The study that observed the preference of newborn infants for attractive faces found that they were able to process a certain level of facial differences and tend to prefer attractive faces. When babies, even when they were just a day old, were presented with two photographs, both similar in brightness and contrast but portraying people measured differently on the attractiveness scale, babies fixated on the faces that were rated as more attractive. Therefore, not everything in a baby’s life is learned through knowledge and experiences. Babies have in-built mechanisms to perceive what’s around them and understand facial differences to some extent.
“Attractiveness is not simply in the eye of the beholder. It's in the eye of the infant right from the moment of birth, and possibly before birth," said Dr. Alan Slater from School of Psychology, University of Exeter, who was the co-author of the study. As a baby starts exploring the world around him, things may be blurry in the beginning. For instance, the face of his mother might also appear blurry in the beginning for a newborn, however, a few hours after their birth they are somewhat able to tell the face of their mother apart from the face of a stranger’s, despite their vision not being fully developed yet.
Even when the babies are shown two different faces that are similar for all other aspects except attractiveness, they still have some way of differentiating between them.

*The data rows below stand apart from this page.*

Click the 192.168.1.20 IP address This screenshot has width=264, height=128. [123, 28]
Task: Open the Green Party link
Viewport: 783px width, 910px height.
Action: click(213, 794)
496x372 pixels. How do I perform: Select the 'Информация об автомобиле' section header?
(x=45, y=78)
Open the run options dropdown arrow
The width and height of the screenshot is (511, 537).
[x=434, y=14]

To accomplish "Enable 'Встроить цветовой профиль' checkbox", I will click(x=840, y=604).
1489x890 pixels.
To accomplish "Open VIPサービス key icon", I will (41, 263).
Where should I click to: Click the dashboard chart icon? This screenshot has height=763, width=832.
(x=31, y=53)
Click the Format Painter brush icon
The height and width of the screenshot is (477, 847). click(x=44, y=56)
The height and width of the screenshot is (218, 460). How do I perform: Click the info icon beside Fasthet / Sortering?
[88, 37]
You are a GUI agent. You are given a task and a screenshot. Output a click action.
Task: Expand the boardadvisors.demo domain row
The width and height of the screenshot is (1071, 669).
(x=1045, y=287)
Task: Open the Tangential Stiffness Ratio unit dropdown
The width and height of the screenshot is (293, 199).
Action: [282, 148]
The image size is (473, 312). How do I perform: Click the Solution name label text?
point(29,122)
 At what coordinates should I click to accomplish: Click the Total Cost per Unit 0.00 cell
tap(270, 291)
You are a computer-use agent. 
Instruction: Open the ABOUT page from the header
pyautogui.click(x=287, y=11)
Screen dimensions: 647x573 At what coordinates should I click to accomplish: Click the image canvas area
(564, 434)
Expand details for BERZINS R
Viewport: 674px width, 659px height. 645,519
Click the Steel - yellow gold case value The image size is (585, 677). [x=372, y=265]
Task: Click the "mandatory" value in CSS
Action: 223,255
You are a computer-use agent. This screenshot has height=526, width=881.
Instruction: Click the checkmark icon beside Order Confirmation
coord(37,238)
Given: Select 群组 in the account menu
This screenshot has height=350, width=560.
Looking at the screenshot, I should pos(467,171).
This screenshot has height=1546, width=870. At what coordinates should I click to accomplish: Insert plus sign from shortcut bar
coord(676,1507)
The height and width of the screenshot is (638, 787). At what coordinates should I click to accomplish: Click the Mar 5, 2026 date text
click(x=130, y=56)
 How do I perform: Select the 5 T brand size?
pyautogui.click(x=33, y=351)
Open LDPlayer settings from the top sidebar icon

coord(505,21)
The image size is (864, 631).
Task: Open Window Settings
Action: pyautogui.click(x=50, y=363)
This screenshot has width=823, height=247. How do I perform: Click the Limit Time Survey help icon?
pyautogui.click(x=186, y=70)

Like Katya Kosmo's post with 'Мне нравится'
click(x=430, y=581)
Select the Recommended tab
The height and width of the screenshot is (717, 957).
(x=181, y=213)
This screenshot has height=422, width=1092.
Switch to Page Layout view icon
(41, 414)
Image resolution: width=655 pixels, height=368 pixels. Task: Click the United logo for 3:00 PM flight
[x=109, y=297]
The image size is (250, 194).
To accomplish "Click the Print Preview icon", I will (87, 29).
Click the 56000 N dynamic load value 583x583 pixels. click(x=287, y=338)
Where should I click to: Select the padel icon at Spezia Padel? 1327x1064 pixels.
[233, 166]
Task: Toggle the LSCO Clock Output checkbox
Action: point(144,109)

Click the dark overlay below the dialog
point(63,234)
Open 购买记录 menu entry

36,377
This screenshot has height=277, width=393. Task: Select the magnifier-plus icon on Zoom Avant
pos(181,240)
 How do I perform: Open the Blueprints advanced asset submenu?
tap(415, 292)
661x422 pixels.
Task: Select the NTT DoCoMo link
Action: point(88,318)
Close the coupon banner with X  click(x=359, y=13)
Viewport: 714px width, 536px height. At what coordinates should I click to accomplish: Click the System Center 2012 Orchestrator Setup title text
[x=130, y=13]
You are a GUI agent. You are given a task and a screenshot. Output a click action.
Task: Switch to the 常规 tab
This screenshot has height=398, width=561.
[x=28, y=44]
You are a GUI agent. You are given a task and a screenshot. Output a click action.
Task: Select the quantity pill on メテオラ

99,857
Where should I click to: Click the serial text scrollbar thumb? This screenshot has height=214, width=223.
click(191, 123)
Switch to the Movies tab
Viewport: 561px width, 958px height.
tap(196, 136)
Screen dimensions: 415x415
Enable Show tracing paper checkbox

And the infants spent about 80 percent of the time gazing at the face that was rated more attractive. "It helps them to recognize familiar faces - particularly that of the mother - and it helps them in learning about the social world," said Dr. Slater. "The mother's face at first seems blurred to the newborn, but it can discriminate the mother's face from that of female strangers as little as 15 hours from birth."
As children grow up, studies have also noticed how they are more likely to go for information that’s provided by someone attractive. The first physical appearance tends to be what children look for when they are seeking help from a stranger. Why this is important is because children heavily rely on information that’s handed down to them by others for a significant number of tasks they do during the day. And when they have nobody else to turn to but a stranger during certain special circumstances, they are likely to seek what they will consider as reliable information from somebody who is attractive.
“Our study wanted to examine whether children would trust an attractive stranger over an unattractive stranger,” said Dr. Igor Bascandziev, a researcher from Harvard University. The study found that both young boys and girls were likely to choose an attractive woman over an unattractive woman when they were asked who would know the answer to the problem at hand.
An argument on what is really attractive and what is not attractive can go on without a valid conclusion. After all, the faces in the photographs that were shown to the infants were rated based on what adults found to be attractive. But the next time you find that your little bundle of joy is gazing continuously at you, it could be because your son or daughter finds you absolutely gorgeous.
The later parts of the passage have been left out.